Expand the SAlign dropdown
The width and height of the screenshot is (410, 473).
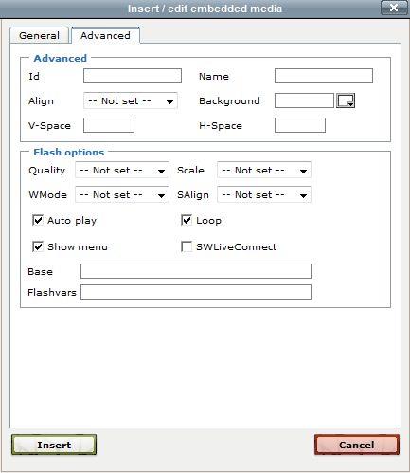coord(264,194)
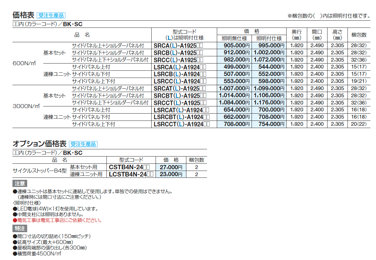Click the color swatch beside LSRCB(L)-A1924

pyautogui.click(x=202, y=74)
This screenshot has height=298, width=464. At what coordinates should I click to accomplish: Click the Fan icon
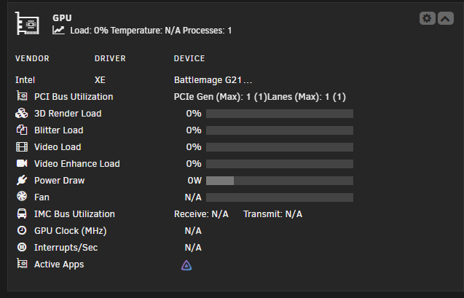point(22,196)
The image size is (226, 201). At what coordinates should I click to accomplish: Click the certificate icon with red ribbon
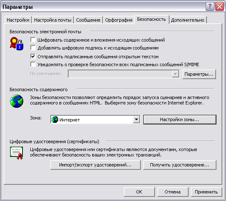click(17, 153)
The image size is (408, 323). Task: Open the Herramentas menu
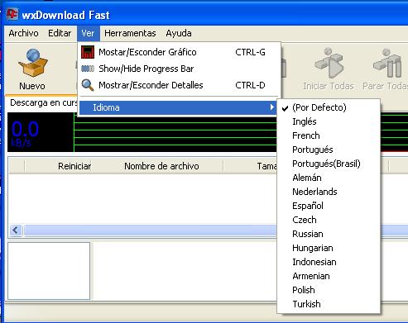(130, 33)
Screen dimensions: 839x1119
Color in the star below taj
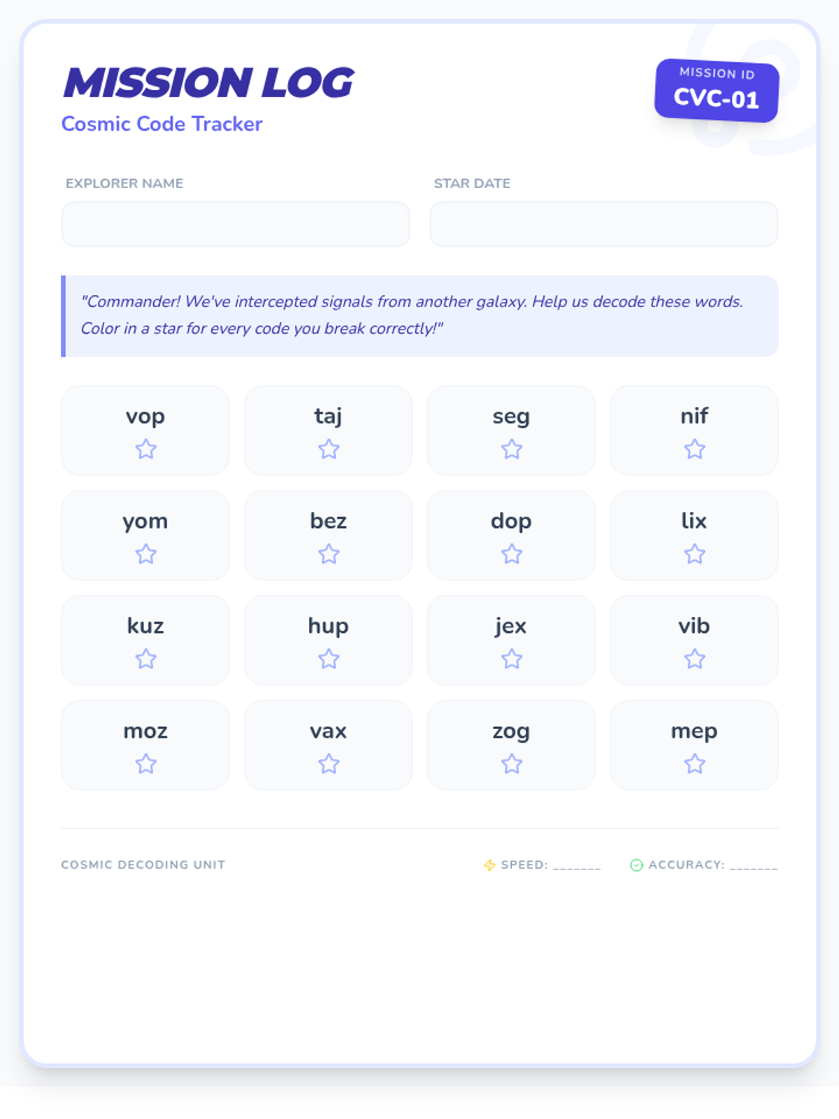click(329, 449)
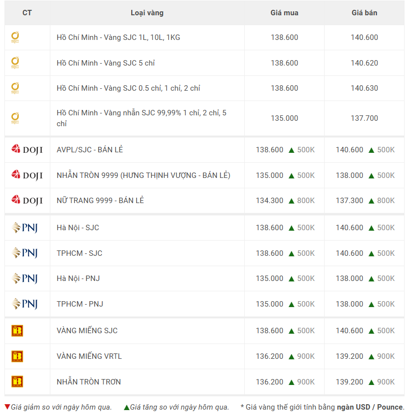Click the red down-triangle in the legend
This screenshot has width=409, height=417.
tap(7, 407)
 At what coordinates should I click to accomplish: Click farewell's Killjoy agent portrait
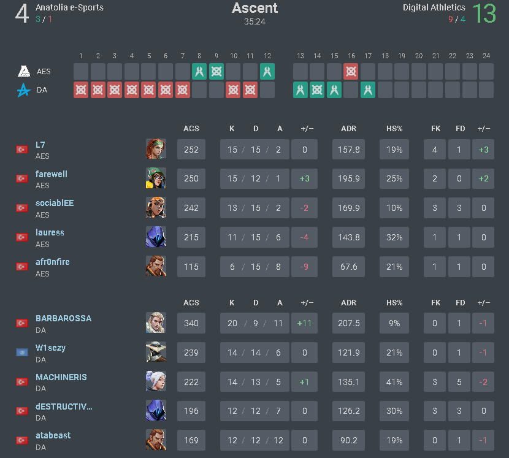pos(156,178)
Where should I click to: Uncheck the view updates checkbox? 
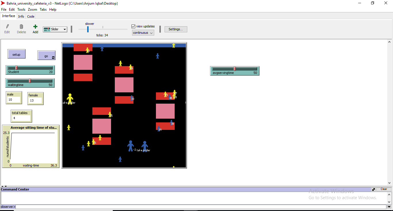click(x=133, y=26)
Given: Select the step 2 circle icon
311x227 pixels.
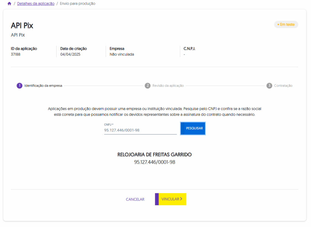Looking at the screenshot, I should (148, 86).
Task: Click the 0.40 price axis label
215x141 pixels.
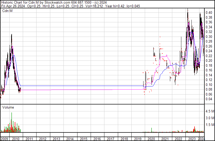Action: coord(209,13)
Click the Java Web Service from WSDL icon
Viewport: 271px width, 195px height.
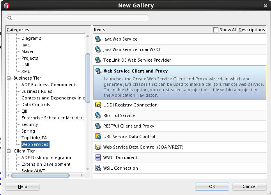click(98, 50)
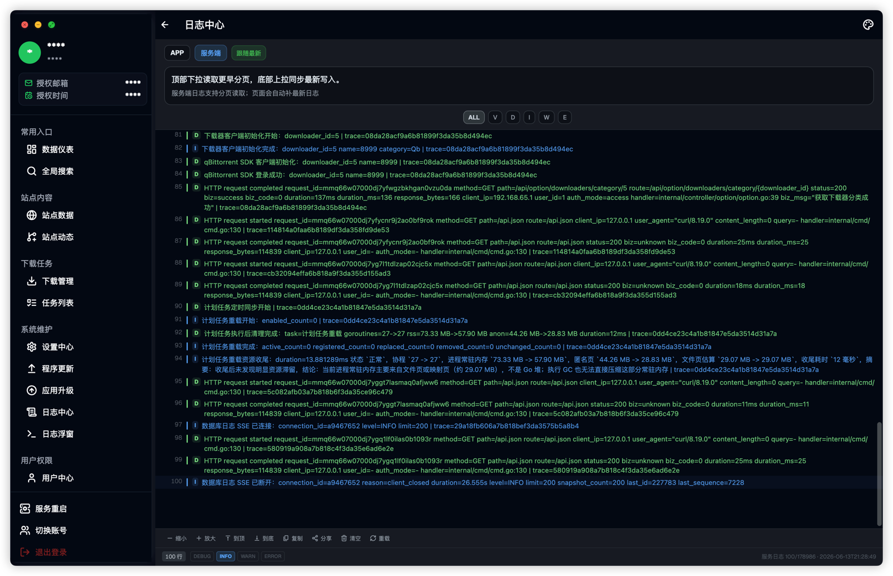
* * *
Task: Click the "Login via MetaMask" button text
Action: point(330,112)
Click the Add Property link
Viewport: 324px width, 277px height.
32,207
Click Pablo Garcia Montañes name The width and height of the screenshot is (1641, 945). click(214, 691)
---
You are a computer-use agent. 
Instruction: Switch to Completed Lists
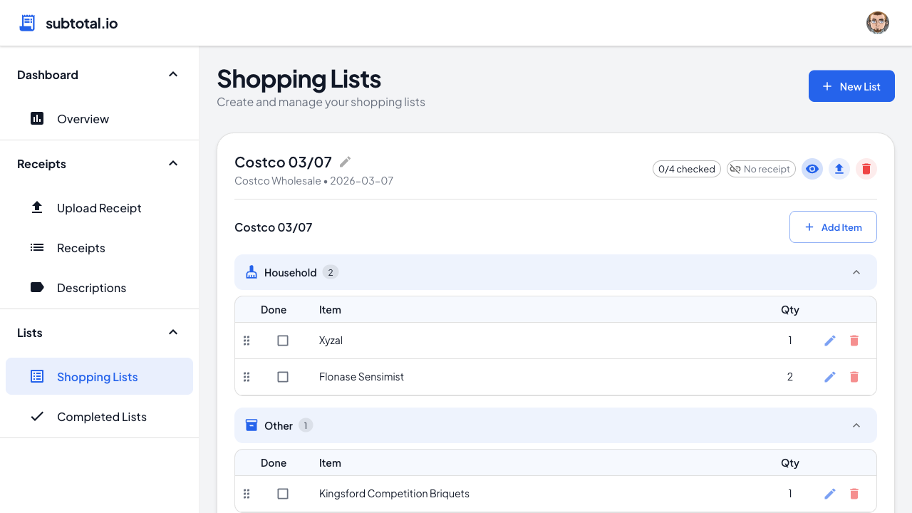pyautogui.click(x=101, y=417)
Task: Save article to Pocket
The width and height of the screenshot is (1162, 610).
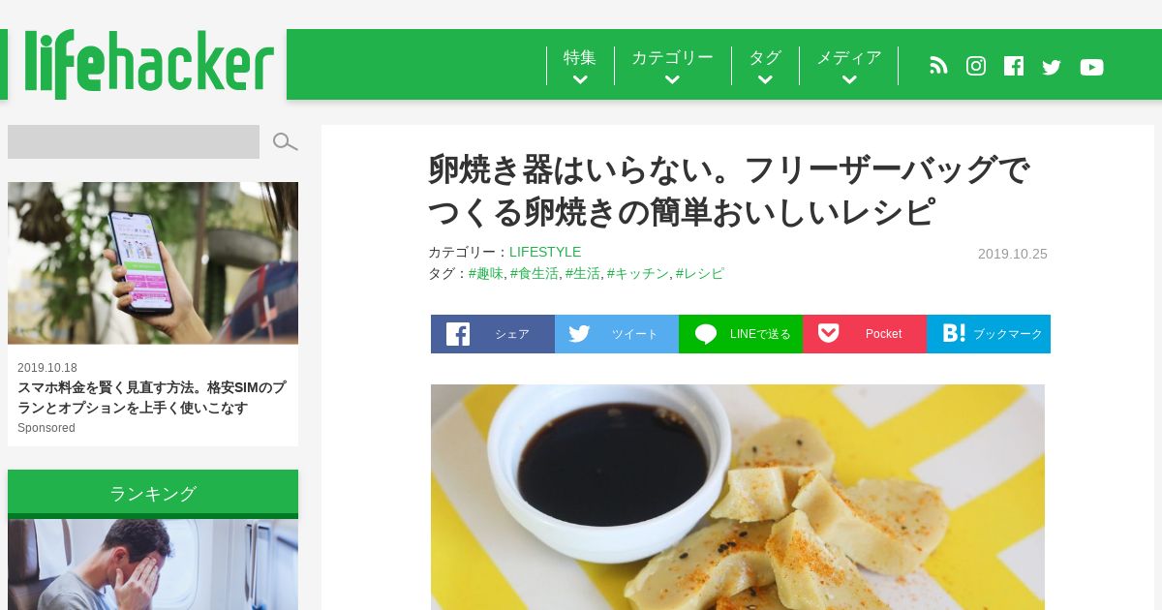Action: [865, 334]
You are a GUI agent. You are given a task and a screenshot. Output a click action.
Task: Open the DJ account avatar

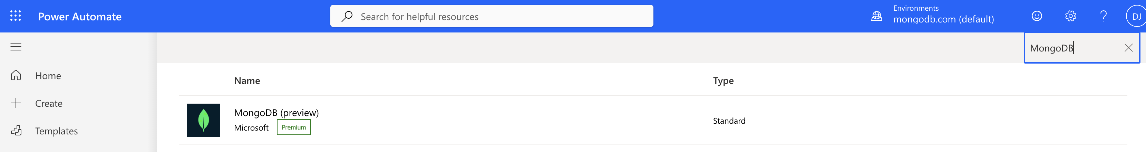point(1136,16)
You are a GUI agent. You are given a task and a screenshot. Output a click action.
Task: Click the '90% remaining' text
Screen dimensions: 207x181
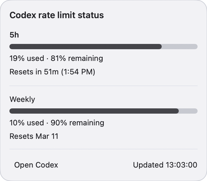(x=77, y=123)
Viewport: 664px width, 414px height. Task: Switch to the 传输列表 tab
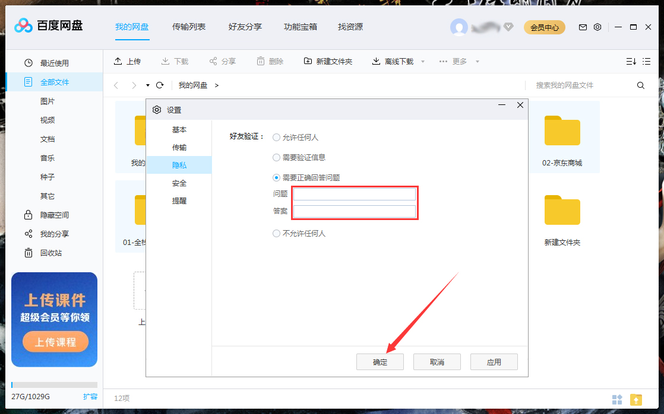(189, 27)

▶ INSTRUCTIONS TO FOLLOW
Exact repeat of the material above: every line from the one with "The width and height of the screenshot is (410, 473)." through the one with "Screen dimensions: 839x1119", endpoints included, and nothing more. No pictures.

▶ TASK OUTPUT
The width and height of the screenshot is (410, 473).
coord(264,194)
Click the color swatch beside LSRCB(L)-A1924

pyautogui.click(x=202, y=74)
This screenshot has height=298, width=464. At what coordinates should I click to accomplish: Click the Fan icon
point(22,196)
The image size is (226, 201). At what coordinates should I click to accomplish: Click the certificate icon with red ribbon
click(17, 153)
The image size is (408, 323). Task: Open the Herramentas menu
(130, 33)
Screen dimensions: 839x1119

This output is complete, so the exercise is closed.